Mobile Nodes: When a mobile node is NOT online for 3 days:
- Check if bus/train/truck is still operating
- If bus/train/truck is still operating, manual intervention is required.
It is the responsibility of the maintenance responsible to check weekly:
- The status of the node in the maintenance mailer. If an issue is reported, refer to
- The status of the node in the monroe inventory (see above)
- The status of the node in the scheduler dashboard (https://scheduler.monroe-system.eu/Resources.html)
- TODO: The status of the node in the database results monitor [IMDEA]
Action is required for the following issues:
- No interfaces / not all interfaces live
- Last seen > 6h., especially if the last seen timestamp is gerater than 24 hours/3 days.
- In maintenance
- Last heartbeat > 6h
- In each maintenance case, the corresponding ticket in the issue list should be (re)opened and commented on.
- If the node or mifi is not recovered by the defined actions, the issue should be assigned to a developer, or the monroe-dev mailing list notified.
-
If the reported node issue is last seen > ?h, the following actions should be taken:
- power cycle the node leaving it unpowered for 2-5 minutes, via cable or text message. (3 attempts)
- if a power cycle is not possible, but the nodes head/tail counterpart is online, log in via ssh to
- into head node: 172.16.253.1 or 172.16.254.1
- into tail node: 172.16.253.2 or 172.16.254.2
- physical analysis - is it powered? does it react on text messages by powering off?
- BIOS check via serial cable (if possible) - report on the BIOS output after boot.
- Exchange hardware.
-
If the reported node issue is Not all interfaces live, the following actions may be taken, in addition to reporting the issue in a maintenance ticket:
- login via SSH maintenance access (a node that does not reply on SSH should be treated as fully gray)
- report the output of the following commands, if suspicious
- cat /var/log/biteback.log - system self-test should report all successful tests, or errors
- lsusb - should show all installed modems.
- modems - will indicate which modems are not working and why.
- tail -f /var/log/network-listener.log - should not show any relevant [ERROR]s.
- The following issues currently require a power cycle:
- Sierra Wireless in mode 9071 in lsusb.
- ICE hardware in mode 9061 in lsusb. * If indicated, the SIM or hardware may need to be exchanged.
-
If the reported node issue is In maintenance, the following should may be taken:
- login via SSH maintenance access (a node that does not reply on SSH should be treated as fully gray)
- investigate the output of the following commands:
- cat /var/log/biteback.log - system self-test should report 25/25 successful tests, or errors * cat /monroe/maintenance/reasons - shows the last reasons to go into maintenance mode. * If the node does not show any errors in the self-test, the file /monroe/maintenance/reasons may be removed, but the event should be reported in a maintenance ticket. * If a node is in maintenance mode for reasons not detectable by the self-test, please set write protection on the file *chattr +i /monroe/maintenance/enabled
-
If the reported node issue is Last heartbeat > 6h, the following actions should be taken, in addition to reporting the issue in a maintenance ticket:
- login via SSH maintenance access (a node that does not reply on SSH should be treated as fully gray)

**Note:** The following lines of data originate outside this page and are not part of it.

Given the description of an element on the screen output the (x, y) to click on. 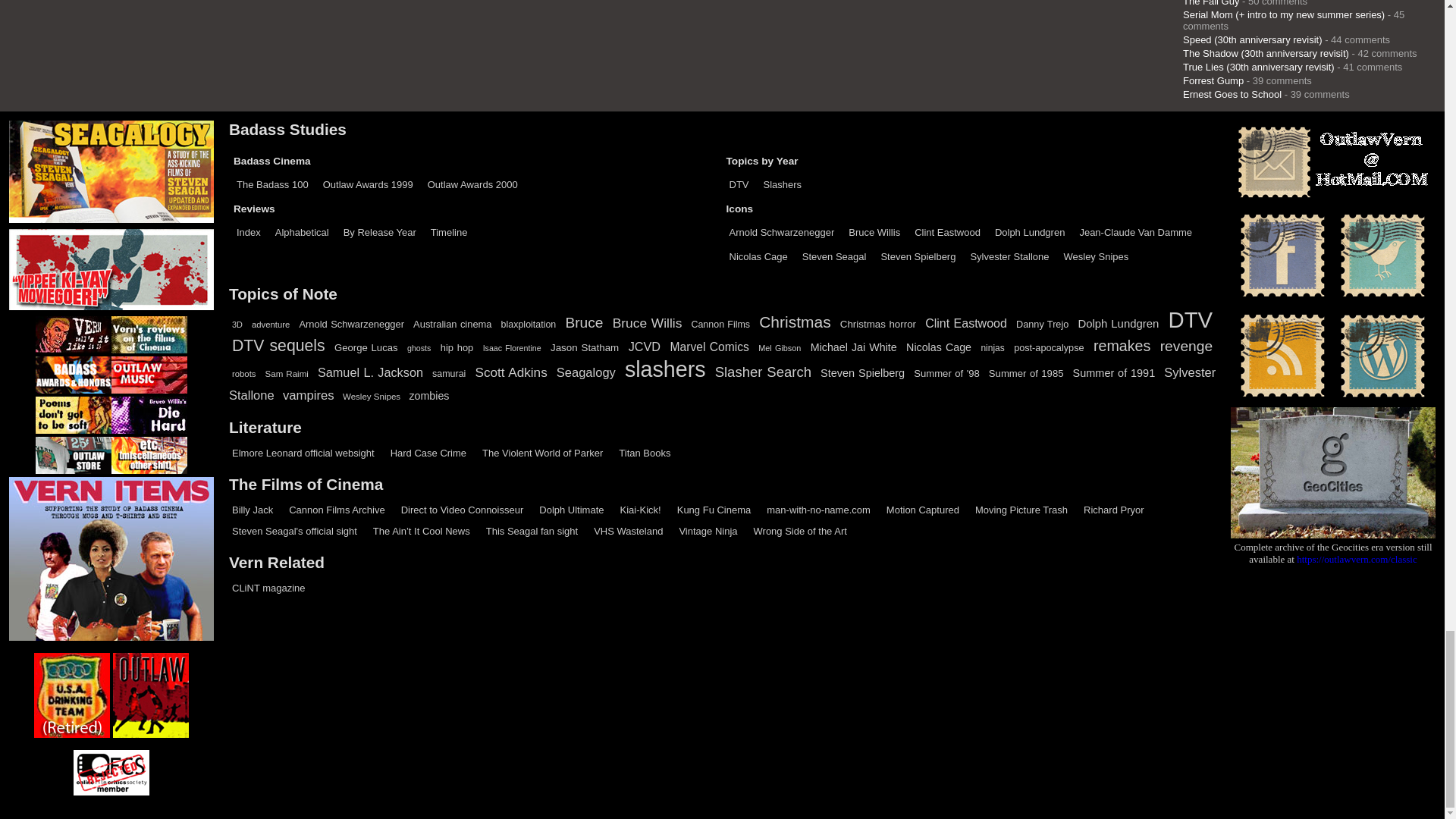
I think you know who that is (302, 452)
This guy is braver than me in his DTV viewing selections (461, 509)
Given the description of an element on the screen output the (x, y) to click on. 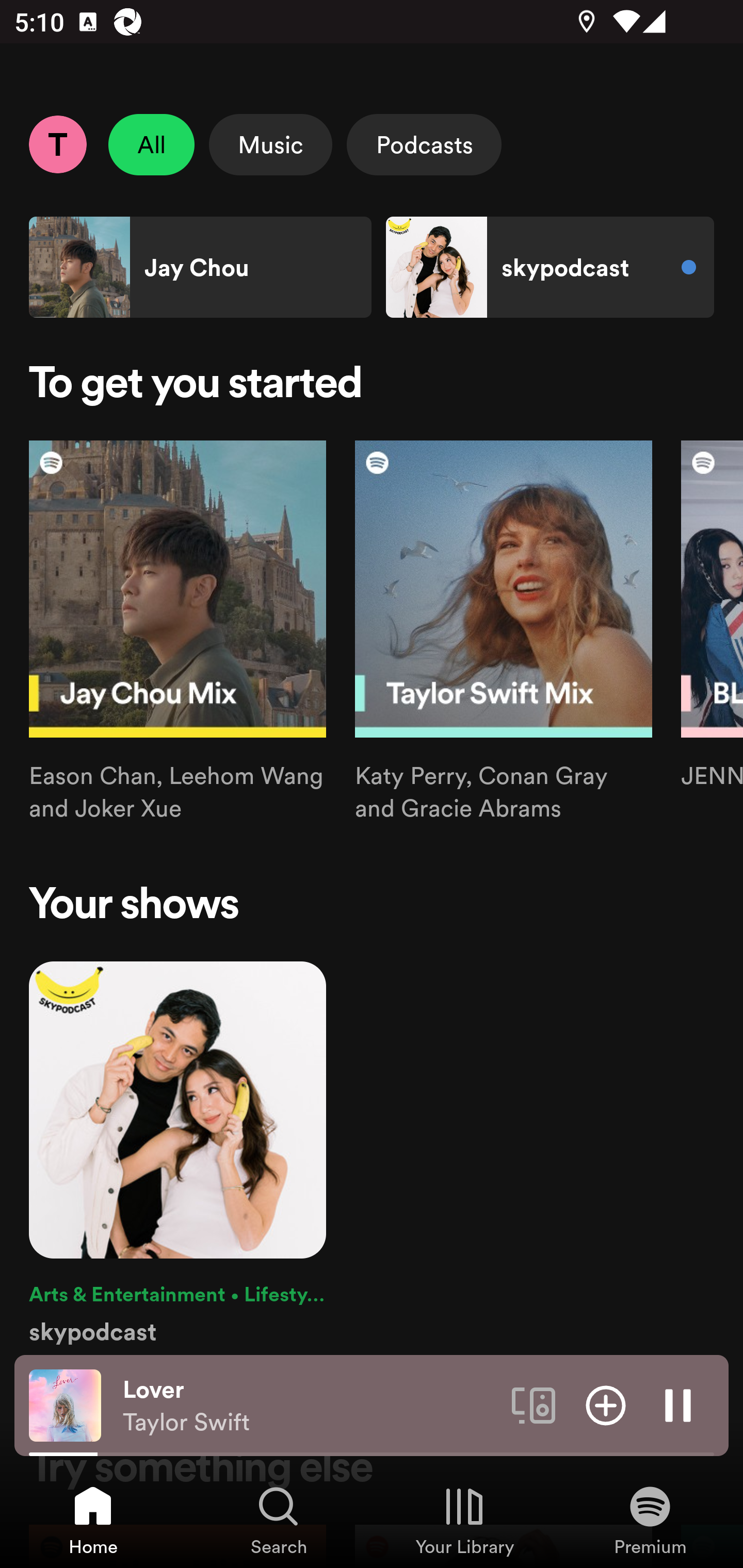
Profile (57, 144)
All Unselect All (151, 144)
Music Select Music (270, 144)
Podcasts Select Podcasts (423, 144)
Jay Chou Shortcut Jay Chou (199, 267)
skypodcast Shortcut skypodcast New content (549, 267)
Lover Taylor Swift (309, 1405)
The cover art of the currently playing track (64, 1404)
Connect to a device. Opens the devices menu (533, 1404)
Add item (605, 1404)
Pause (677, 1404)
Home, Tab 1 of 4 Home Home (92, 1519)
Search, Tab 2 of 4 Search Search (278, 1519)
Your Library, Tab 3 of 4 Your Library Your Library (464, 1519)
Premium, Tab 4 of 4 Premium Premium (650, 1519)
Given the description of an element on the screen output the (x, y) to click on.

- cat /var/log/biteback.log - system self-test should report 25/25 successful tests, or errors
- login via SSH maintenance access (a node that does not reply on SSH should be treated as fully gray)

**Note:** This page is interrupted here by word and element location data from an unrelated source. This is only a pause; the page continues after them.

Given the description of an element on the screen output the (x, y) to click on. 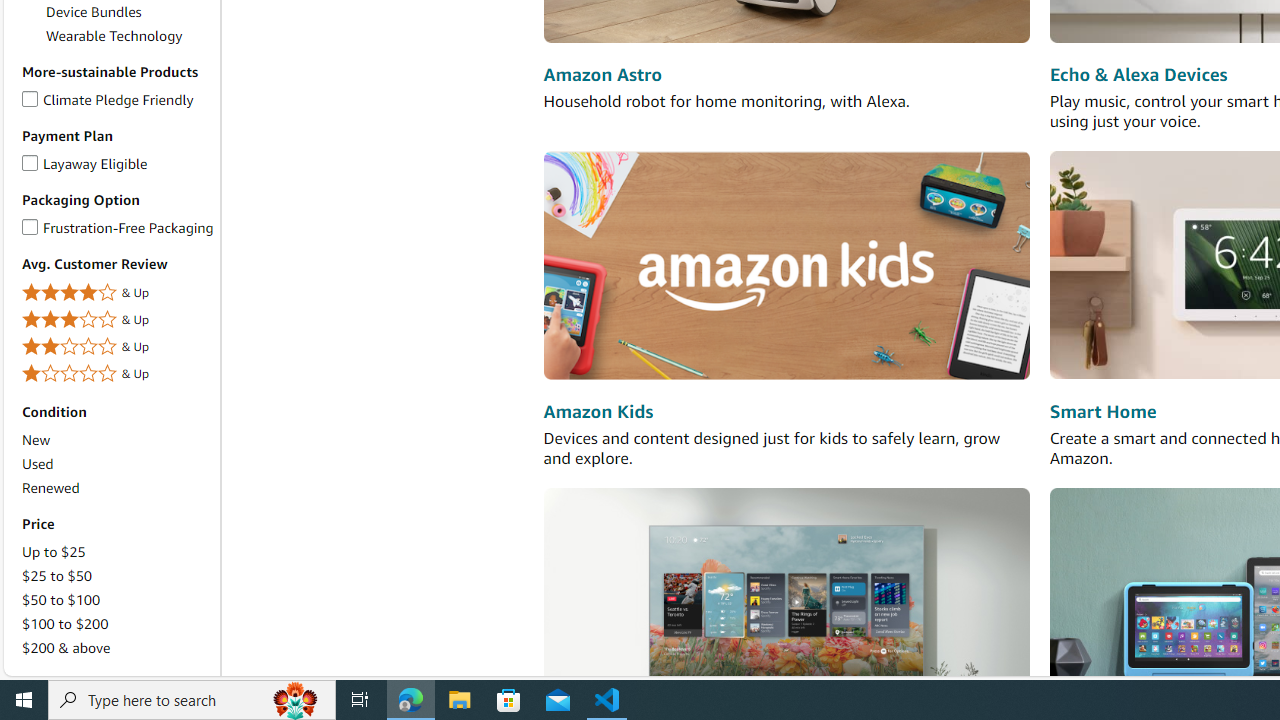
$50 to $100 (117, 599)
Used (37, 464)
$100 to $200 (64, 623)
Amazon Astro (601, 75)
New (36, 440)
Up to $25 (117, 552)
$100 to $200 (117, 624)
Amazon Kids (598, 411)
$50 to $100 (61, 600)
$200 & above (66, 647)
Device Bundles (94, 11)
Renewed (117, 488)
Up to $25 (53, 551)
2 Stars & Up (117, 346)
Smart Home (1103, 411)
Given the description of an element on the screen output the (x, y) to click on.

Nodes and components that are not recovered by software and power cycling actions, need to be replaced.
If the node cannot be recovered for a certain period of time, manual intervention is required. Our approach to manual intervention is to replace the node (with the test nodes). To this end, the representative will contact the host to arrange the replacement of the node. Once the node is in the lab, the engineering team will perform the troubleshooting and identify the components that failed the most. We will then buy backup parts for these components.
For the mobile nodes, since the installation requires more effort, before the replacement of the node, the engineer on the site will access to the node over the management eth cable and will try to see whether there is a SW issue that can be solved on site.